楮巖嘆了口氣,說道:“我不知道檀貝勒犯了什麼大罪,我只知道他做的事情是對的,不管他是否犯了罪,他都是我心中佩服的人!”
書生道:“因此,你也同情檀室孤兒寡婦?”
楮巖點了點頭,笑道:“但我身為完顏將軍的衛士,倘若是完顏將軍下令要我捉拿他們,我還是不能不從,所以你若是為了預防這樣的事情,你殺了我我也死而無怨。
書生道:“看來你不像是完顏鑑的心腹衛士。”
楮巖道:“的確不是。不過,他是我的主人。並且我曾受過他的恩惠。不管他是否粑我當作心腹,我還是要忠心於他的。
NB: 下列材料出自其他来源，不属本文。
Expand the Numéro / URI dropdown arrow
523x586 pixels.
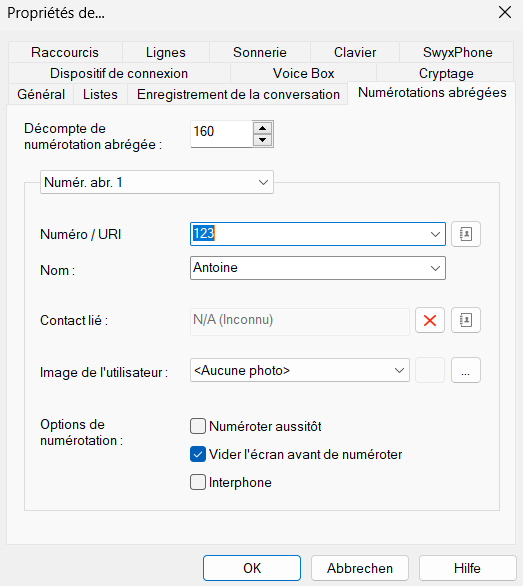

”
書生道:“我知道你的心事。但第一,完顏鑑未必會把這件差事交給你,第二,我也有辦法叫你避過這件差事。所以目前你不必為此擔心,我想再問你一件事情。”
楮巖道:“何事?”
書生道:“完顏鑑的夫人是否也在商州?”
他突然問起完顏鑑的妻子已是一奇,面對完顏鑑直呼其名,對他的妻子則尊為“夫人”,也是不大合乎“常理”的。楮巖莫名其妙,但想這件事說給他聽也無妨,便道:“完顏將軍是和夫人一同上任的,據我所知,他們夫婦恩愛非常,完顏將軍從前領兵出外征戰,他的夫人也能隨行的。